All the Missing Girls

“I did,” he said. “Though he’s a hard man to track down.”

There was a time when all I had to do was conjure him to mind—just the wisp of a thought—and there he’d be in the flesh, as if I had summoned him. But now I had to agree. Tyler was starting to feel like a ghost, like if I blinked for too long, he might slip away for good.

Detective Charles tapped his pad. “He says he called Annaleise at one A.M. and that, let me see, he decided to break it off. Because, quote, ‘She wanted more than I was willing to give her.’ What do you suppose that means?”

“I’m assuming exactly what he said. He doesn’t like to be tied down.”

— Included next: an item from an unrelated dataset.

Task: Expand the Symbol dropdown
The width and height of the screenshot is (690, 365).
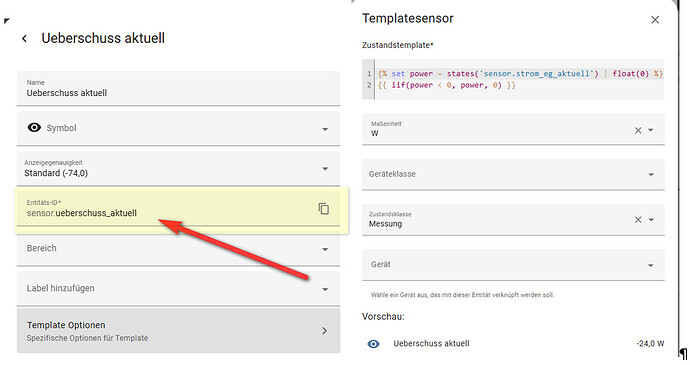Action: [x=325, y=129]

He smiled and it was unsettling—the shark ready to play his winning card. “That’s quite the opposite of what I’ve been hearing. Looks like he’s tied down really good here.”

I shifted my weight from foot to foot. “Look, up until last week, I hadn’t talked to Tyler in over a year. I have no insight into the inner workings of their relationship.” The detective caught the inflection in my voice, I was sure, and I fought to keep it steady as Daniel put a hand on my back. Calm down.

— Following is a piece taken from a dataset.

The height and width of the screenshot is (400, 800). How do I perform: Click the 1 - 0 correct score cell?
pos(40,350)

“Ms. Farrell, I’m not trying to get him into trouble or anything. I just want to get a feel for Annaleise’s state of mind that night.”

Lie.

“When were you and Tyler Ellison last . . . together?” he asked, keeping his eyes on his notepad.

“If you’re asking what I think you’re asking, that’s kind of a personal question.”

“This is a missing persons investigation. Of course it’s personal. Think of the girl, Ms. Farrell.”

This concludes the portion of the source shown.